Combinatorial action of HNF3 and Sp family transcription factors in the activation of the rabbit uteroglobin/CC10 promoter

It has been reported that respiratory epithelium-specific transcription is mediated by thyroid transcription factor 1 and members of the HNF3/forkhead family of transcription factors. Here, we show that the uteroglobin/Clara cell 10-kDa promoters from rabbit and man are regulated by HNF3 alpha and HNF3 beta but not by HFH-4 and TTF-1. We have identified two HNF3-responsive elements in the rabbit uteroglobin/CC10 promoter located around 95 and 130 base pairs upstream of the transcriptional start site. Both elements contribute to promoter activity in H441 cells expressing uteroglobin/CC10 and HNF3 alpha. Gene transfer experiments into Drosophila Schneider cells that lack many mammalian transcription factor homologs revealed that HNF3 alpha and HNF3 beta on their own cannot activate the uteroglobin/CC10 promoter.

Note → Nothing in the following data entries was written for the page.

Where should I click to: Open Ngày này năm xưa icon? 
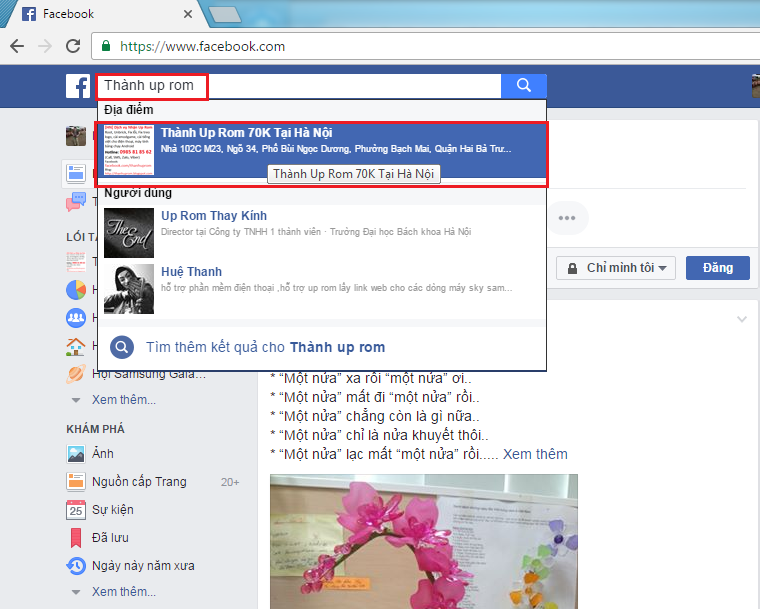[76, 566]
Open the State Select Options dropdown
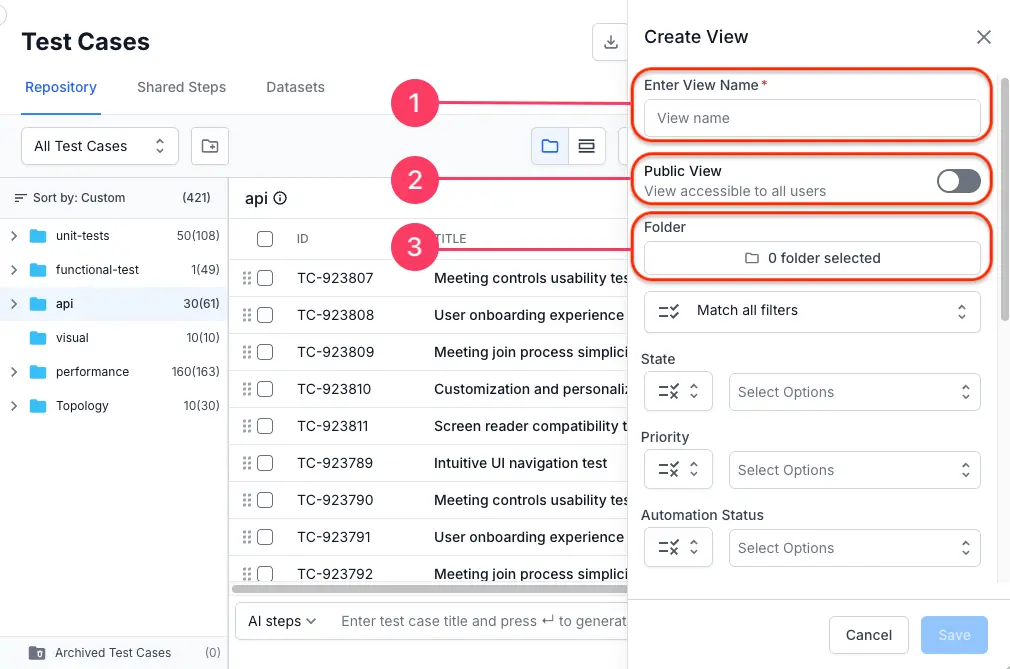1010x669 pixels. 854,391
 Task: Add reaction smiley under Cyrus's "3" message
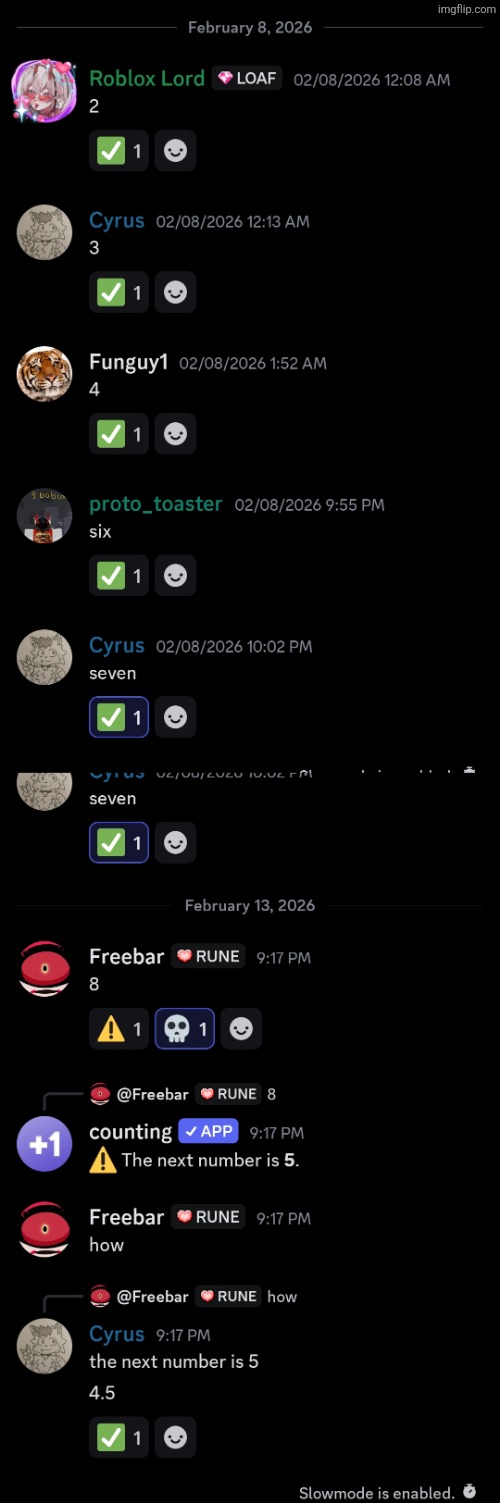coord(175,292)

However, HNF3 alpha and HNF3 beta strongly enhanced Sp1-mediated promoter activation. Synergistic activation by HNF3 alpha and Sp1 was absolutely dependent on the integrity of two Sp1 sites located at around -65 and -230. We show further that multiple activation domains of Sp1 are required for cooperativity with HNF3 alpha. These studies demonstrate that transcription from the rabbit uteroglobin/CC10 promoter in lung epithelium is controlled by the combinatorial action of the cell-specific factor HNF3 alpha and the ubiquitous factor Sp1.